Topo

Quando as periferias do Rio e de Paris disputam para levar sua moda às passarelas

04/07/2018 10h50

Paris, 4 Jul 2018 (AFP) - As marcas de luxo se inspiram no popular estilo de rua? Para os alunos da Casa 93, uma escola de moda gratuita nos subúrbios de Paris, que tem sua origem em uma favela do Rio de Janeiro, nada está mais distante da realidade.

Eles são jovens, talentosos, mas sem recursos ou contatos. Um perfil que dificilmente abre portas no universo exclusivo da moda, não importa quão perto eles vivam do local onde a Semana de Moda mais influente do planeta é realizada periodicamente.

Mas sua outra peculiaridade é que não se encaixam perfeitamente em um sistema que veem como "rígido", "fechado" e "distante" da realidade das novas gerações, certamente uma das mais interessadas em moda, graças às redes sociais. É por isso que eles sonham em criar seu próprio selo e levá-lo para a passarela.

"No subúrbio, as pessoas não se vestem como alguns pensam. Há mais pessoas que se vestem na 'moda da periferia' em Paris", disse Rubi, uma franco-brasileira de 20 anos em um ateliê de Ile-Saint-Denis, ao norte da capital, onde aprende técnicas de corte e costura.

- Na Semana de Moda de São Paulo -Rubi faz parte de um grupo de 20 alunos que a jornalista francesa Nadine Gonzalez recrutou no ano passado para esta primeira experiência que segue os passos de sua escola brasileira, Casa Geração.

Esta escola, nascida na favela do Vidigal, formou uma centena de estudantes desde 2013, e a temporada de 2016 desfilou na Semana de Moda de São Paulo, conseguindo uma inserção de 100% no mercado de trabalho, de acordo com Gonzalez.

"Hoje, por causa das redes sociais, todo mundo quer fazer o mesmo, ir aos mesmos lugares. Mas eles não têm os meios e são forçados a olhar para o plano C, D ou E. Eles têm que ser muito mais criativos para atingir seus objetivos", explica à AFP.

As escolas públicas de design de moda têm enormes listas de espera desanimadoras, enquanto as particulares têm preços proibitivos - milhares de euros por ano. Desta forma, esta "caça-talentos" se cercou de uma dúzia de voluntários para alavancar seu projeto na França, com o apoio da Adidas e da Federação de Alta Costura e Moda, entre outros.

Apenas 11 dos 20 alunos que recrutou - depois de vários meses serpenteando pelos subúrbios do norte de Paris - continuam preparando-se e desenhando coletivamente sua primeira coleção. Alguns deles, forçados a trabalhar para sobreviver, tiveram que abandonar o projeto.
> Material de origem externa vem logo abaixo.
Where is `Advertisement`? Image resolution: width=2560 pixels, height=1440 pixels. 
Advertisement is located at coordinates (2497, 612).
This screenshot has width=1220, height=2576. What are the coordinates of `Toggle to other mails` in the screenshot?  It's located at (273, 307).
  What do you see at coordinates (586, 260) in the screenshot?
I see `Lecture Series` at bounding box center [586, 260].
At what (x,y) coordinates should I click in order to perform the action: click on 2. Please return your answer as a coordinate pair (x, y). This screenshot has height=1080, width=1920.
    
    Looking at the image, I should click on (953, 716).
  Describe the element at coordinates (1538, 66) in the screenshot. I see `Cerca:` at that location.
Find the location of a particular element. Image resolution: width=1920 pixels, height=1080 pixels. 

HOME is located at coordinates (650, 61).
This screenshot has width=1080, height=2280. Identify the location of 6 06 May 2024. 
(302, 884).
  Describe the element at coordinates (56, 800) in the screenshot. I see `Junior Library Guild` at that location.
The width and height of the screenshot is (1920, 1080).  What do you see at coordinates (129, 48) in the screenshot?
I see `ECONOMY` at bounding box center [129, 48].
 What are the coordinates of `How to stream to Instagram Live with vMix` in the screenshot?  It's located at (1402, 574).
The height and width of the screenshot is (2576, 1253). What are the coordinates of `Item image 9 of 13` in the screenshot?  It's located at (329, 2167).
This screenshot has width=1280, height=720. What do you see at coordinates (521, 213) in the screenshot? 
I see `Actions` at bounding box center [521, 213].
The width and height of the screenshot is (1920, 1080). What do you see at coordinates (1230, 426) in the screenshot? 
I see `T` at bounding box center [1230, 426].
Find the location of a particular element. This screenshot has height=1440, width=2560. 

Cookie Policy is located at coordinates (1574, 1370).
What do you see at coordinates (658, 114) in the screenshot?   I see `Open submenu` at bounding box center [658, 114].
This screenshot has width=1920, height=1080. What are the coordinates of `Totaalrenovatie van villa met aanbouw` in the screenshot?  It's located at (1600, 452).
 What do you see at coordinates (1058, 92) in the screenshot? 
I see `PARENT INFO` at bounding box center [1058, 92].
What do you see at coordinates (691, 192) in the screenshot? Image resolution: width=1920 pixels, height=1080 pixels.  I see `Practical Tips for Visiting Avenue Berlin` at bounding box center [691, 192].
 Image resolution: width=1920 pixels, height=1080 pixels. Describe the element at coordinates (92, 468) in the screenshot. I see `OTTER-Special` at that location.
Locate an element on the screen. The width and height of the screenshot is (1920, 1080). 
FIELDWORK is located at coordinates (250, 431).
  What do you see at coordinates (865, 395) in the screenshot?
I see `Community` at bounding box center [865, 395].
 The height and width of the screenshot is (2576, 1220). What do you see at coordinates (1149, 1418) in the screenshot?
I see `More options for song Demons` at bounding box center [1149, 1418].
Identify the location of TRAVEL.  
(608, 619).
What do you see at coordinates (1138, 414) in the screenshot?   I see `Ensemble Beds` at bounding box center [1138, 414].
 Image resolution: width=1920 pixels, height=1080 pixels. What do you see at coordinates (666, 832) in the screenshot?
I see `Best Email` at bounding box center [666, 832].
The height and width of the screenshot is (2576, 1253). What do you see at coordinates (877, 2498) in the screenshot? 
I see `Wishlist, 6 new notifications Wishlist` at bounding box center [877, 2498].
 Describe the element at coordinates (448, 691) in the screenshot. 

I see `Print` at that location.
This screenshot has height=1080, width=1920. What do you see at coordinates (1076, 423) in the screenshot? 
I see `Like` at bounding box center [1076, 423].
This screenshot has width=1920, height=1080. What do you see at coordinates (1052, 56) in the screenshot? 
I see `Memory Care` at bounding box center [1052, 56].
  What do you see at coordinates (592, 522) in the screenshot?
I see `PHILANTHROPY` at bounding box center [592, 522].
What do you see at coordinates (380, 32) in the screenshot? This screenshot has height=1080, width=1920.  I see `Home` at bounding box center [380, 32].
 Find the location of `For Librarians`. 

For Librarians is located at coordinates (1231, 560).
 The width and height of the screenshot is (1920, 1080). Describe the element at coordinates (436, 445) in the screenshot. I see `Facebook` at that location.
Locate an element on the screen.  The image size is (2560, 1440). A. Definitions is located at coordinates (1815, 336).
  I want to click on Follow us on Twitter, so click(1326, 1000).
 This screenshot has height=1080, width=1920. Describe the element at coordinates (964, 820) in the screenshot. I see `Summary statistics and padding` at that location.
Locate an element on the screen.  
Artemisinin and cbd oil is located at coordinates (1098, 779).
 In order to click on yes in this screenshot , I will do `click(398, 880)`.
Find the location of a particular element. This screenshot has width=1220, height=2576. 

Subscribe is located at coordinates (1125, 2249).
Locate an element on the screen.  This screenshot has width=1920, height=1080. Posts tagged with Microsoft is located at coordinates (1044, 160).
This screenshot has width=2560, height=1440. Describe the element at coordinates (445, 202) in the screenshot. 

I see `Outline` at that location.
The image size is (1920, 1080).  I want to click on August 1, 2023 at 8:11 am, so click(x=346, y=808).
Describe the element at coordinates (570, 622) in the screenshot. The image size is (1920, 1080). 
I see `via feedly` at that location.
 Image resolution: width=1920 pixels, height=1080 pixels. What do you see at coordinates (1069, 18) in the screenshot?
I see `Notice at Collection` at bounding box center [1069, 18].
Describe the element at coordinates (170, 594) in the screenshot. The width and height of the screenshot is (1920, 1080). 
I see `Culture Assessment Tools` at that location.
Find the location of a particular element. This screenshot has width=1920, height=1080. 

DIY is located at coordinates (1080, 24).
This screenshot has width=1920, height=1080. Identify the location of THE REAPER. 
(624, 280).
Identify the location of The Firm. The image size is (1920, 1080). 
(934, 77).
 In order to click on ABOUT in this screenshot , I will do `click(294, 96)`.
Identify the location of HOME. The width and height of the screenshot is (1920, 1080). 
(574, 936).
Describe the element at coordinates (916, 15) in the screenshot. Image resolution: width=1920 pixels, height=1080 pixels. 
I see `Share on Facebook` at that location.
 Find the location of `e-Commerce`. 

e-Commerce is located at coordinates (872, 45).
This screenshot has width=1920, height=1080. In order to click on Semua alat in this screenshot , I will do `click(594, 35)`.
- Endividar-se para estudar? -Cintia, uma brasileira de 25 anos que estuda arte e comunicação, persevera nesse projeto, que a seduz porque "não apresenta a moda de forma espartilhada".

"Eu nasci no outro lado do mundo, não posso ter as mesmas referências que as escolas de Paris", diz esta jovem, que visa criar uma "publicação alternativa" sobre moda na internet.

"Por que se endividar para estudar se com o mesmo montante eu posso lançar minha própria marca?", afirma Rubi, que prepara um site de venda de roupas com sua irmã.

Njeri, de 21 anos, também explora seu próprio caminho. Com uma certa experiência em estilismo, esta jovem quer conhecer os segredos da confecção e dedicar-se à fotografia na moda. Mas não se reconhece nisso, especialmente na feminina, onde "as mulheres cheinhas" não têm lugar.

Embora Njeri defenda uma "moda mais simples pensada para todos", seu parceiro Miguel, de 18 anos, um dos dois garotos no projeto, não está interessado em "vestir as pessoas da rua". Sua moda será "extrovertida", para "o mundo do espetáculo".

A Casa 93 apresentará sua primeira coleção para profissionais da moda e à imprensa no dia 9 de julho, em Paris, quatro dias após o término da Semana da Alta Costura. Para a segunda temporada, Gonzalez disse que, graças ao boca a boca, tem muito mais candidatos.

Quanto à sua filial brasileira, cujos alunos criaram até agora oito marcas, Gonzalez explica que com a "crise econômica e o retorno da insegurança" nas favelas, a escola irá para São Paulo para reabrir na segunda metade de 2019.